Stored data entries
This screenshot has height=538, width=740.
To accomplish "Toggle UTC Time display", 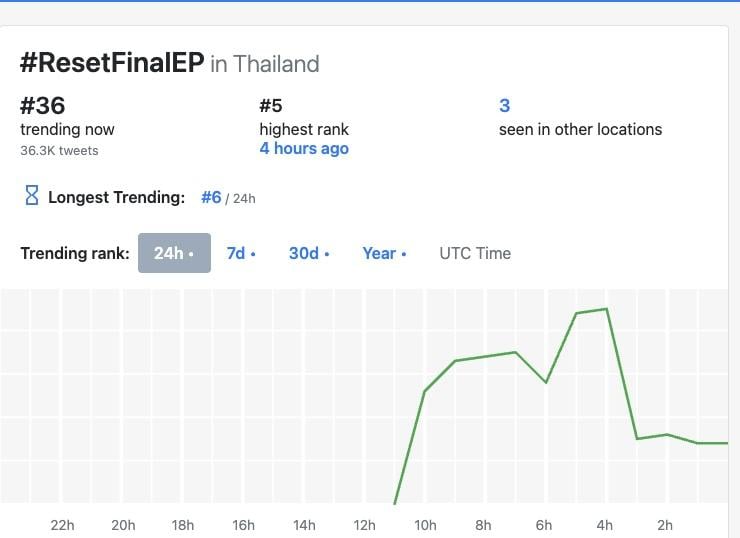I will (475, 253).
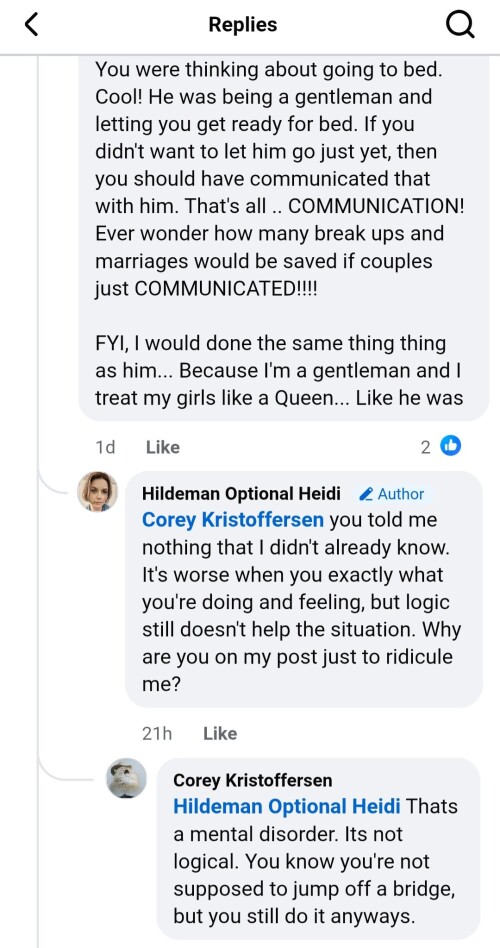Open Hildeman Optional Heidi commenter name

(241, 493)
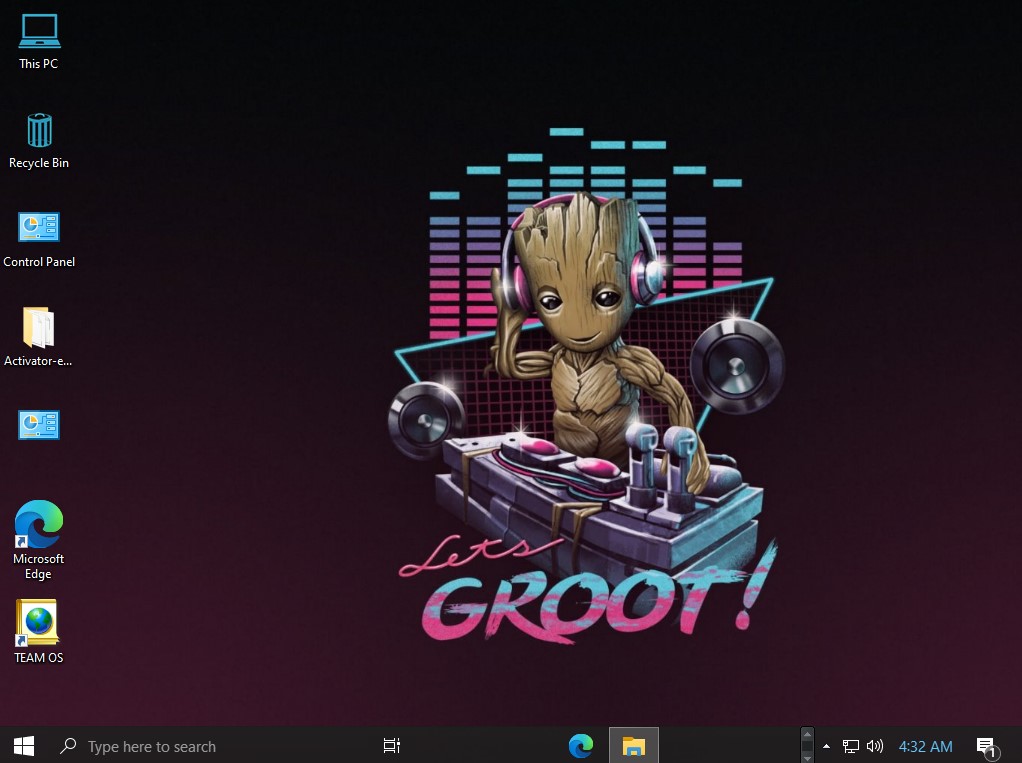This screenshot has height=763, width=1022.
Task: Open File Explorer from the taskbar
Action: coord(633,746)
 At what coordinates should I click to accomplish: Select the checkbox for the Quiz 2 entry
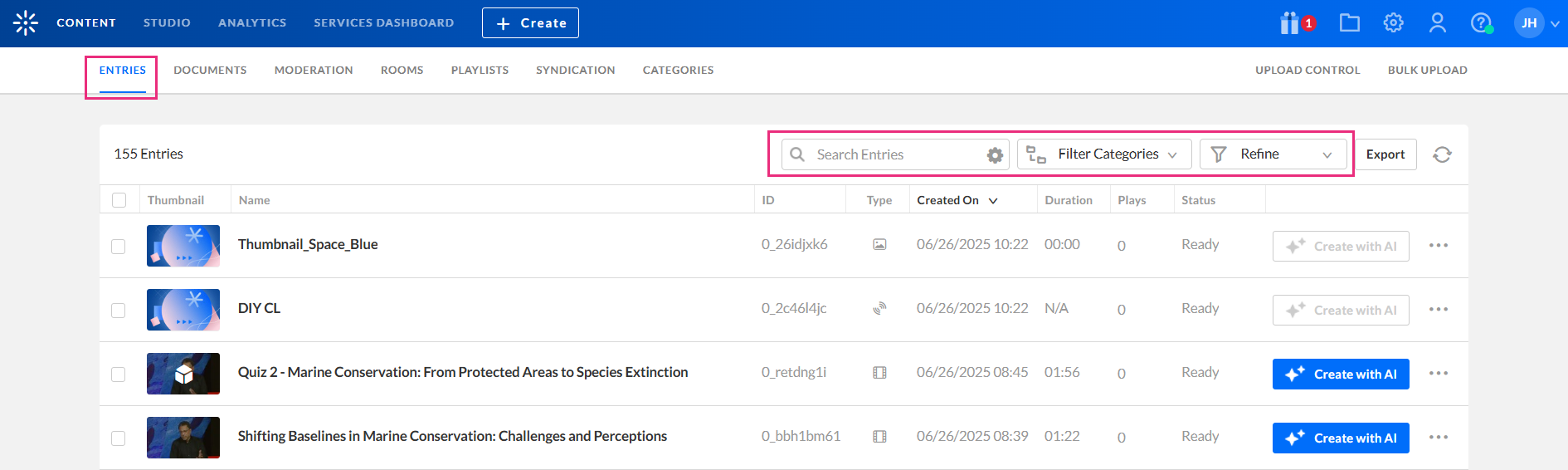(x=119, y=375)
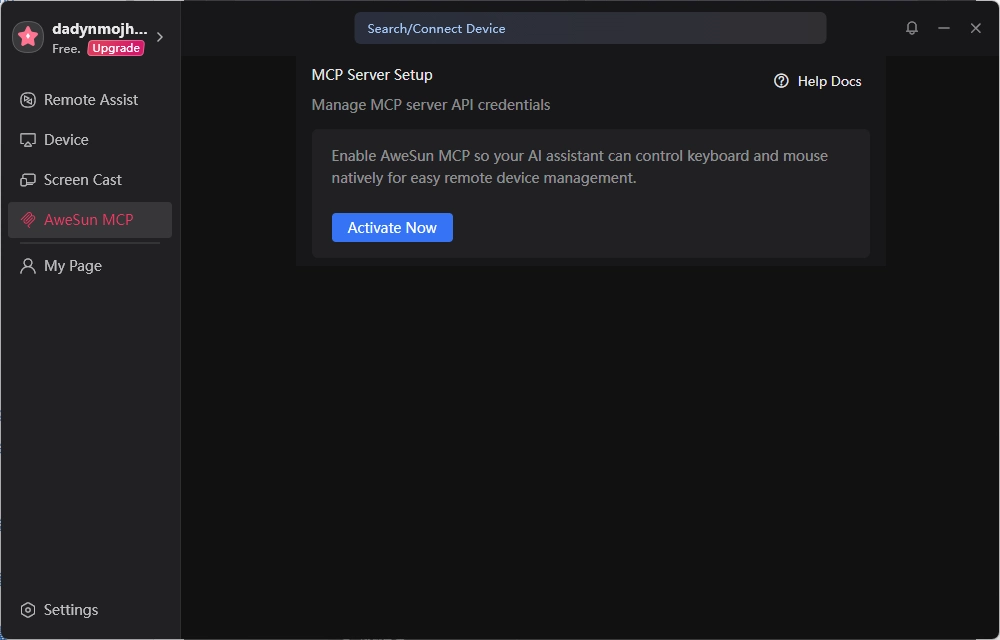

### What the exercise asks
Only the lines from the one containing "At what coordinates" through the end of the data above are to be output, exactly and without pictures.

### Response box
 At what coordinates should I click to accomplish: Select the checkbox for the Quiz 2 entry
(x=119, y=375)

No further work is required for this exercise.